What companies are truly facing with the “quiet quitting” movement is the issue of mere compliance. Mere compliance happens when people are simply being required or mandated to do as they’re told without ensuring that the task is meaningful to them. In the world of behavior change, we don’t aim for mere compliance since the change won’t last once it is no longer required. What we do aim for is to ensure that people find meaning in what they do. We see this with our mask mandates, where many folks wear their masks under their noses because they don’t really believe in its purpose. Companies that use a very top-down approach tend to have compliant workers. They also happen to be the same workplaces where burnout is most likely, simply because workers are not able to express when they’ve reached or overstepped their limits until it’s too late. This lack of dialogue also means that employers are probably out of touch with what it actually requires to get the work done, leading them to insist on unrealistic and unfeasible productivity goals. Ensuring that the work is experienced as meaningful by your employees requires that you are attuned to them to begin with. You know what their personal and professional goals are, and you align these with their tasks and responsibilities.

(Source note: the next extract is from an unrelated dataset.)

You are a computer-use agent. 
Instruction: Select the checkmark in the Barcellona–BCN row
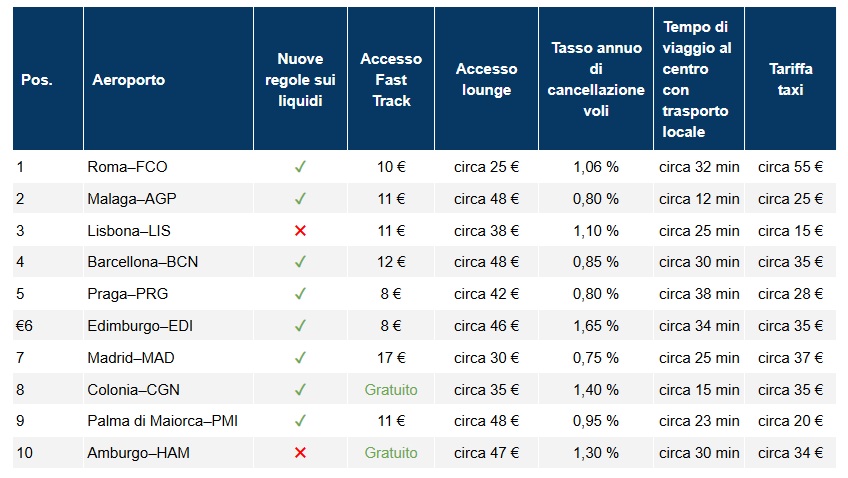pyautogui.click(x=300, y=262)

If you want to have workers that care about their jobs aside from how much they’re getting paid, you need to be confident that you’re offering them something truly meaningful beyond making the company profitable.


Another big misconception that’s driving the conflict between employers and employees is the notion that productivity and work-life balance are on opposing sides. On the contrary, we know that adequate work-life balance encourages worker retention. Nothing disrupts productivity more than people leaving their jobs. Also, happy people simply work better. People who are stressed and burned out have great difficulty concentrating and focusing on tasks. They’re also not as likely to come up with creative ideas and solutions. Poor work-life balance affects not just their mental health but physical health as well. They’re less likely to get sick if they were given the opportunities to take good care of themselves, such as adequate time for sleep, food, enjoyment, and rest.

The pandemic has forced many changes in the workplace, for better or worse. Being forced to work from home has shown us that some jobs can be more than handled remotely. We’ve seen that, quite honestly, a lot of meetings are apparently useless, and we can have greater productivity by reducing and focusing on the purpose of such meetings. More importantly, people have realized what is truly meaningful to them and have generally decided to spend more time with their family and their personal goals. One of the greatest lessons during the pandemic is that time is the most precious commodity. People are choosing, with more intention than ever, how to spend that valuable time. It really shouldn’t be surprising that people are choosing not to do work that doesn’t hold meaning for them. They’re not quiet quitting—they’re loudly living.